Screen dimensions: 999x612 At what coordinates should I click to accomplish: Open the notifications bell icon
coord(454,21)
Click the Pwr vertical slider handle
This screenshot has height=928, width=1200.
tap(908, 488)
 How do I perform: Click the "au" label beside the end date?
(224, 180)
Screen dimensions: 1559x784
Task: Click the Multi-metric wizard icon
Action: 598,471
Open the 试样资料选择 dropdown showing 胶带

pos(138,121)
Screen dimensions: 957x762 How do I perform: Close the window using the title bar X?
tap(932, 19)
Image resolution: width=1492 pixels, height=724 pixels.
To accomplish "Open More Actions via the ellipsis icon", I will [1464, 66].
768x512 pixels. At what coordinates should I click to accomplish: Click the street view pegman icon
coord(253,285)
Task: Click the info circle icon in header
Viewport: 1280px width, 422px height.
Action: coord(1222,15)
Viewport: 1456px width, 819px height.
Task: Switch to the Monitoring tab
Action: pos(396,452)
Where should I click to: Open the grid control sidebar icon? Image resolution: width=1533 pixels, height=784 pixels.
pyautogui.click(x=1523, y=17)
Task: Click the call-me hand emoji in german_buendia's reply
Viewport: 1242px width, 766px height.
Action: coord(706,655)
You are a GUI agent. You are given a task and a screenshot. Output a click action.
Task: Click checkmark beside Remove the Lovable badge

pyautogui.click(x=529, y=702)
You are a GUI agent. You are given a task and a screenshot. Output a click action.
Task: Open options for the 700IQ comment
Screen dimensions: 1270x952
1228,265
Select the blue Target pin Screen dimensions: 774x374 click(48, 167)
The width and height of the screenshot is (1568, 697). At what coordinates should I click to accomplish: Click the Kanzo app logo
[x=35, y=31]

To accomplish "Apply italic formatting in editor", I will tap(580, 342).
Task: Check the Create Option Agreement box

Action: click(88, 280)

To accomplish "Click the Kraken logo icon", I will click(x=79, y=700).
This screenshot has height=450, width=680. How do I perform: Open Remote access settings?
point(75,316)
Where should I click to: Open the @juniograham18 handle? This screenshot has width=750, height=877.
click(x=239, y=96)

#####

• **REQUIRED WORK**
Reproduce the material word for word, from its first line through the line containing "Action: coord(706,655)", with both of those lines included.

• **ANSWER TO THIS TASK**
Screen dimensions: 999x612 At what coordinates should I click to accomplish: Open the notifications bell icon
coord(454,21)
Click the Pwr vertical slider handle
This screenshot has height=928, width=1200.
tap(908, 488)
 How do I perform: Click the "au" label beside the end date?
(224, 180)
Screen dimensions: 1559x784
Task: Click the Multi-metric wizard icon
Action: 598,471
Open the 试样资料选择 dropdown showing 胶带

pos(138,121)
Screen dimensions: 957x762 How do I perform: Close the window using the title bar X?
tap(932, 19)
Image resolution: width=1492 pixels, height=724 pixels.
To accomplish "Open More Actions via the ellipsis icon", I will [1464, 66].
768x512 pixels. At what coordinates should I click to accomplish: Click the street view pegman icon
coord(253,285)
Task: Click the info circle icon in header
Viewport: 1280px width, 422px height.
Action: coord(1222,15)
Viewport: 1456px width, 819px height.
Task: Switch to the Monitoring tab
Action: pos(396,452)
Where should I click to: Open the grid control sidebar icon? Image resolution: width=1533 pixels, height=784 pixels.
pyautogui.click(x=1523, y=17)
Task: Click the call-me hand emoji in german_buendia's reply
Viewport: 1242px width, 766px height.
Action: coord(706,655)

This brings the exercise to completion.